You will never hear an educated marine mechanic tell someone to remove the VRO system. A VRO has never ruined a cylinder, dirty carbs does that. If you premix, there is a tendency to add too much oil being the belief that a little is good but more is better. A 2 stroke operates better at 100/1 at low speeds but needs 50/1 at higher speeds thus the reason for VRO. Only those that have little or no understanding of the mechanics of the system will tell you to remove it. They usually have heard to do so by a cousin of a friend that use to own an outboard before he lost his job and had to sell it to support his twelve children. 
I get so tired of this argument.


----------



## RMS (Dec 9, 2008)

VROs do fail, and it's an expensive one. Been there done that.

OMCs ran quite well on premix for more years than most of us will live before VRO.

Yamaha pioneered oil injection with their two cycle motorcycles in the sixties.
Then they entered the US outboard market in the early 80s with oil injection.
There is an advantage to vary the oil ratio based on RPMs.

OMC and Mercury scrambled to come up with a comparable system.

Mercury did a decent job.

OMC did a lousy job.
It was the beginning of the end for OMC.
The Ficht disaster finished them off for good.

Back in the 50s thru mid 80s the US market had three outboard choices.
If you wanted to haul ass you owned a Merc or a Flying Scott (McCulloch- fifties and early sixties)
If you wanted to get home you owned an OMC.

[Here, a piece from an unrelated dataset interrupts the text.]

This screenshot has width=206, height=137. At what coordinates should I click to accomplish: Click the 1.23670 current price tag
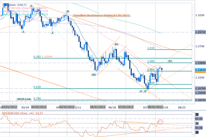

OMC screwed up big time and compromised their one strength (dependability), and went bankrupt.
Bombardier IMO is still trying to overcome that OMC disaster image to some extent.


----------



## NKlamerus (Jan 4, 2016)

My decision to replace falls on cost. 

Most the seals are leaking, i can see plastic thats worn and its much cheaper to replace with a fuel pump. Im already disassembling and rebuilding the carbs, new fuel lines, and new filters. 

Now if only i could figure out fuel gallon capacity before trying to fill it all the way up


----------



## NKlamerus (Jan 4, 2016)

Started pulling VRO off. 

Gonna have to order a new pump, the one i have is a pulse mount, i need a pulse hose fitting.

Not sure if its a V4 Looper, or a Cross flow, not home to check


----------



## NKlamerus (Jan 4, 2016)

New fuel pump in, they didn't send my freaking seal kit though. So off to order those again and possibly a new vapor seperator assembly


----------



## NKlamerus (Jan 4, 2016)




----------



## Sea-r-cy (Oct 3, 2007)

Snagged Line said:


> Also disconnect the A/C compressor on your truck. They sometimes fail you know...


When they do, it doesn't trash the rest of the engine. A failed vro pump does.


----------



## NKlamerus (Jan 4, 2016)

New pump all settled in 

Anyone know if I just cut the wires to the oil tank for the low oil alarm? And what about the old vro wire plug?


----------



## X-Shark (Oct 3, 2007)

When OMC fails ..... It fails with NO oil . This is why it's so popular to do away with VRO on them.

When Yamaha fails it full Oil's the motor. That will just cost you a set of spark plugs.

The rest of them..... I don't know?


----------



## NKlamerus (Jan 4, 2016)

Cranked it for the heck of it, definetly getting fuel as the carbs are pouring at the fuel inlets, as well as out of the air intakes. So far the pump pushes a lot of volume for sure

Not sure if I'm getting spark either, have a tester but need to rig it up 

Starter works great, 3/4 gauges work but the fuel one is out. (Tested ohms at the tank and at the Guage)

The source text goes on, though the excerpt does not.